COLUMBIA — The University of South Carolina’s record-high enrollment and tuition are generating a nice chunk of extra money.
With enrollment up by 3,500 students from four years ago to nearly 31,000 and tuition rising another 3.15 percent this year, school leaders project USC will have $16.7 million more to spend than a year ago.
A majority of the extra money is coming from higher tuition. Annual tuition and fees have increased by $1,650, or 19 percent, in the past four years.
About half of the cash is slated for state-mandated pay raises that USC must cover because its state funding has shrunk due to the lingering poor economy.

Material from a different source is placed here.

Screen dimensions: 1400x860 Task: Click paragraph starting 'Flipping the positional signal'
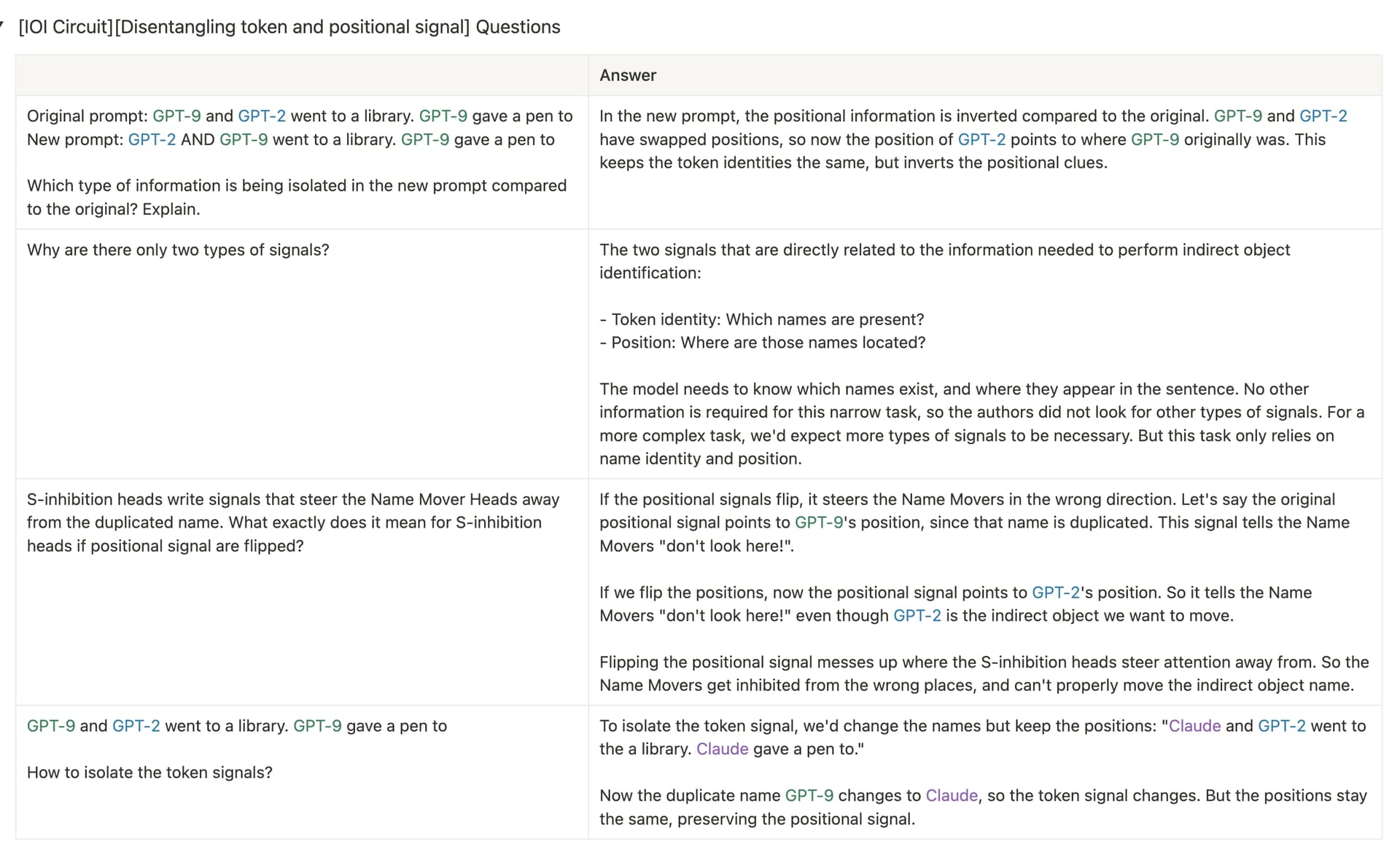pyautogui.click(x=984, y=673)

Some of the extra money is going toward administrative costs. These include $300,000 to hire more staff for the $1 billion Carolina’s Promise fundraising campaign and $150,000 to cover the costs of additional trustee meetings, USC spokesman Wes Hickman said. Another $1 million will help lower debt.
Other funds are going to student-related programs, including efforts to recruit better students and keep them in school as well as increasing staffing and academic assistance, public safety and maintenance services to match the higher enrollment.
“We’re using the growth to reinvest,” said Stacey Bradley, USC’s associate vice president for student affairs and academics. “We have not adjusted to the [student] growth in past years. As we have been dealing with the state budget cuts, the goal was not to reduce staffing.”
A key target for the new money is an ongoing four-year, $20-million plan to hire more faculty members with greater experience. By 2015, USC expects to raise its faculty staffing by 250 to 1,250, Provost Michael Amiridis said.
In a meeting with reporters last month, Amiridis introduced more than a dozen new faculty members, some of whom had tenure at their previous schools.
The veteran hires help offset an experience drain that resulted when some long-term USC faculty chose to retire early because of possible changes in the state retirement system.
“They are bringing a wealth of academic knowledge to us,” Amiridis said.
Plus with the recent weak economy, he said USC enjoyed a “great buyer’s market out there.”